Heinrich Heine: Elementargeister

Auf dem olivgrünen Leinen des Buchdeckels ist rechts ein senkrecht laufendes Band von Jugendstil-Rankenwerk aufgedruckt. - Ausschnitt aus dem Buchcover.

Erschienen in Band III von Heines Salon. Heine kannte die Institution des ‘Salon’ – jenes Treffpunkts feiner Geister, in denen über Gott und die Welt diskutiert wurde. Sein Französisch war gut genug, um in Paris selber Salons besuchen und dort mitdiskutieren zu können – nicht gut genug allerdings, um Texte (auch Sachtexte) direkt auf Französisch abfassen zu können. Deshalb schrieb und veröffentlichte er sie zuerst auf Deutsch, um sie danach von einem Profi ins Französische übersetzen zu lassen. Die deutschen Texte sammelte er in den Bänden des Salon. Der Inhalt der verschiedenen Bände ist deswegen recht unterschiedlich geraten. Band III erschien 1837 und enthielt weder poetische noch politische Beiträge, sondern auf die Florentinischen Nächte, eine romantische Novelle, folgten nur noch ebendiese Elementargeister hier.

Heine war so etwas wie der letzte Vertreter der romantischen Schule, und – wie Kant als Aufklärer die Aufklärung beendet und etwas Neues (nämlich den Deutschen Idealismus) in die Wege geleitet hat – so hat auch der Romantiker Heine die Romantik beendet und zur Periode des Jungen Deutschland bzw. des Vormärz übergeleitet. Diese Jungen Wilden waren in ihrer Heimat gar nicht gern gesehen; die der Restauration verpflichteten deutschen Herrscher suchten sie zum Schweigen zu bringen, wo und wann immer sie konnten. Dies erklärt auch den unpolitischen Charakter des dritten Bands des Salon. Heine versuchte, der Zensur auszuweichen.

Der Autor gibt in diesem Text einen essayistischen Überblick über den Geister- und Gespensterglauben der deutschen (und allgemein: nordischen) Mythologie. Er stützt sich dabei vor allem auf die Arbeiten der Brüder Grimm, Musäus’ und Bechsteins zu den deutschen und altnordischen Sagen und Märchen. In der ersten Hälfte schildert er – immer wieder in (zum Teil wörtlichen) Auszügen aus den oben erwähnten (und aus anderen, heute weniger bekannten) Autoren – verschiedene Erd-, Luft- und Wassergeister, über die der Volksmund bis zu seiner Zeit berichtete, ja, an deren Existenz das Volk oft genug trotz des christlichen Firnis wohl auch noch glaubte. Ganz zufällig (!) erzählt er meist Geschichten nach, die den letzten Romantikern zu Vorwürfen eigener Novellen geworden waren. Ein längerer Text wird auch aus Des Knaben Wunderhorn eingefügt – Heine ist in seinem Essay gerade so Sammler wie Erklärer.

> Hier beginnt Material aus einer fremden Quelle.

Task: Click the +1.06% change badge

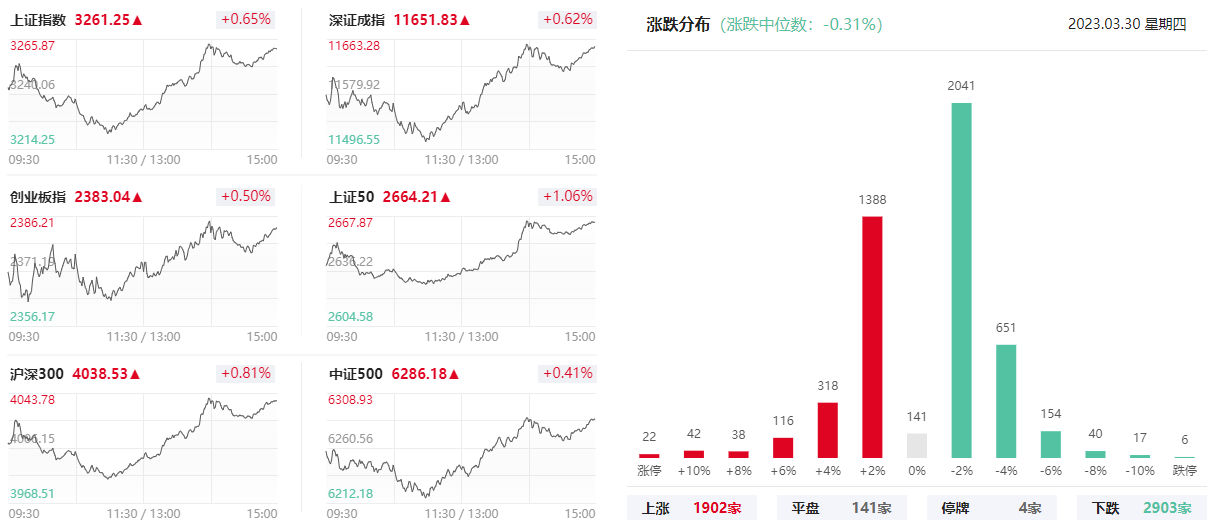Action: coord(567,196)
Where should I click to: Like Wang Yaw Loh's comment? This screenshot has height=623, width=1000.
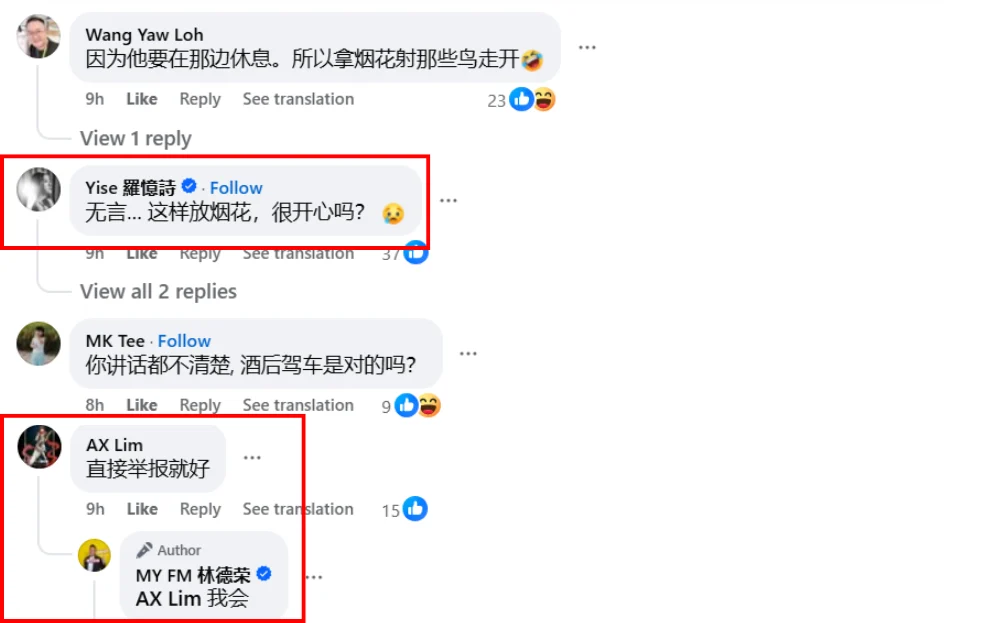pyautogui.click(x=142, y=99)

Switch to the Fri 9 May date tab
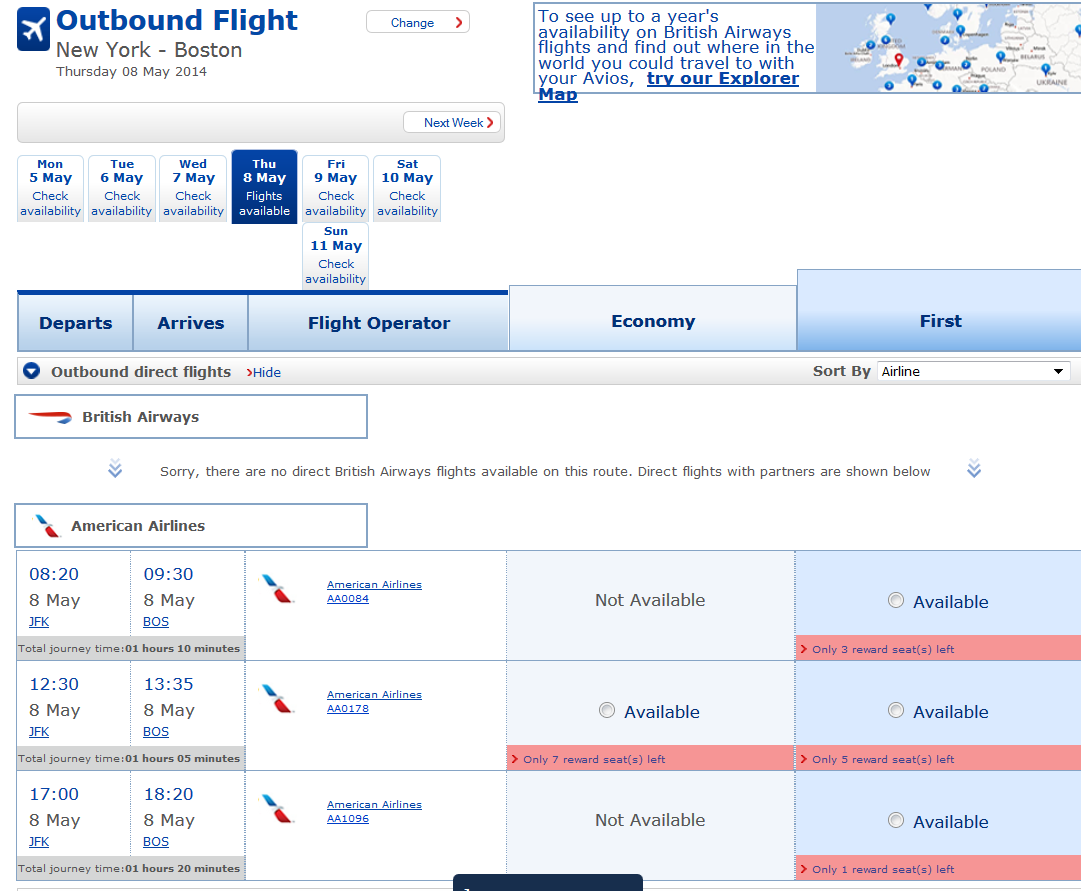click(336, 188)
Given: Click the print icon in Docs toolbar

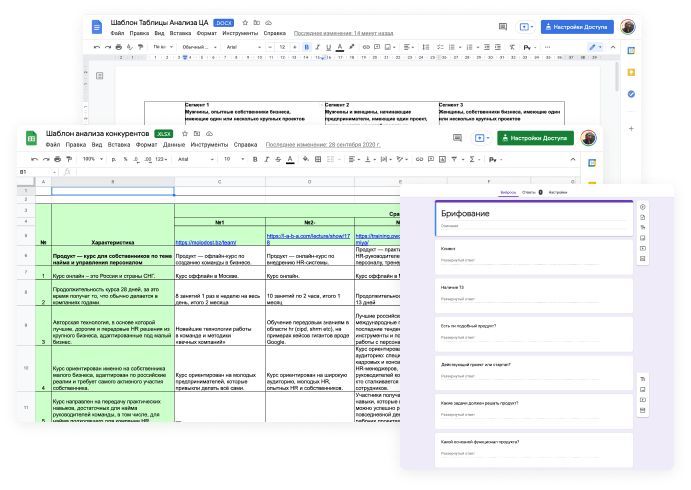Looking at the screenshot, I should point(119,47).
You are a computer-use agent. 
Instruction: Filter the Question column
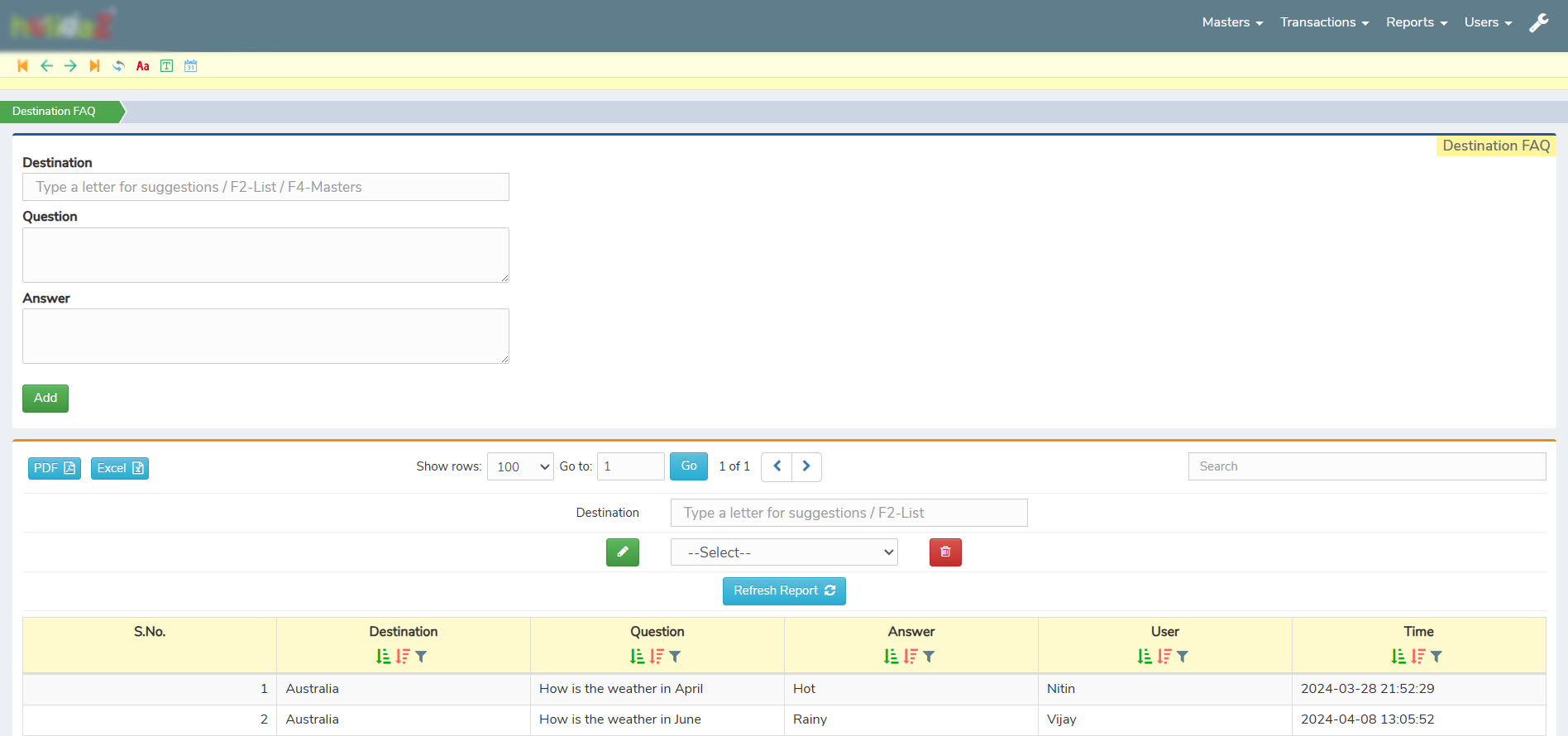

Gelesen habe ich die Elementargeister aber vor allem der zweiten Hälfte wegen, in der sich Heine ausschließlich dem Teufel als dem obersten aller (bösen) Geister widmet. Neben dem Teufel in der Volkssage (der sich z.B. – ein besonders witziger Text, den Heine sichtlich mit Gusto nacherzählt – im Salat einer Nonne annähert, die sowieso schon allzu viele fleischliche Gedanken nährte) interessiert ihn der Intellektuelle, als der der Teufel seit der Aufklärung oft dargestellt wird: der Vertreter der Vernunft gegen den Glauben, der Logiker und Dialektiker, dem auf diesem Gebiet nicht beizukommen ist. Da zitiert Heine aus Auseinandersetzungen Luthers mit dem Teufel, wie sie überliefert wurden. Und vom Puppenspiel des Doktor Faustus ist es ein kurzer Weg zum Faust Goethes und zu den romantischen „Fäusten“ (er nennt exemplarisch ein Drama von Klingemann), aber auch zu den bereits ‘gebrochenen’ Teufeln bei Grabbe.

Heine fördert in diesem Teil des Salon für heutige Verhältnisse weder philologisch noch religionsgeschichtlich Neues zu Tage. Das lag aber auch gar nicht in seiner Absicht. Er wollte den rationalistischer eingestellten Franzosen ja nur aufzeigen, weshalb und woher die seltsame Strömung der Romantik in Deutschland und den übrigen von den germanischen Überlieferungen beeinflussten Gegenden gekommen war. Alles in allem also eine solide Zusammenfassung der ‘Situation’ des Teufels im deutschen Sprachraum gegen die Mitte des 19. Jahrhunderts.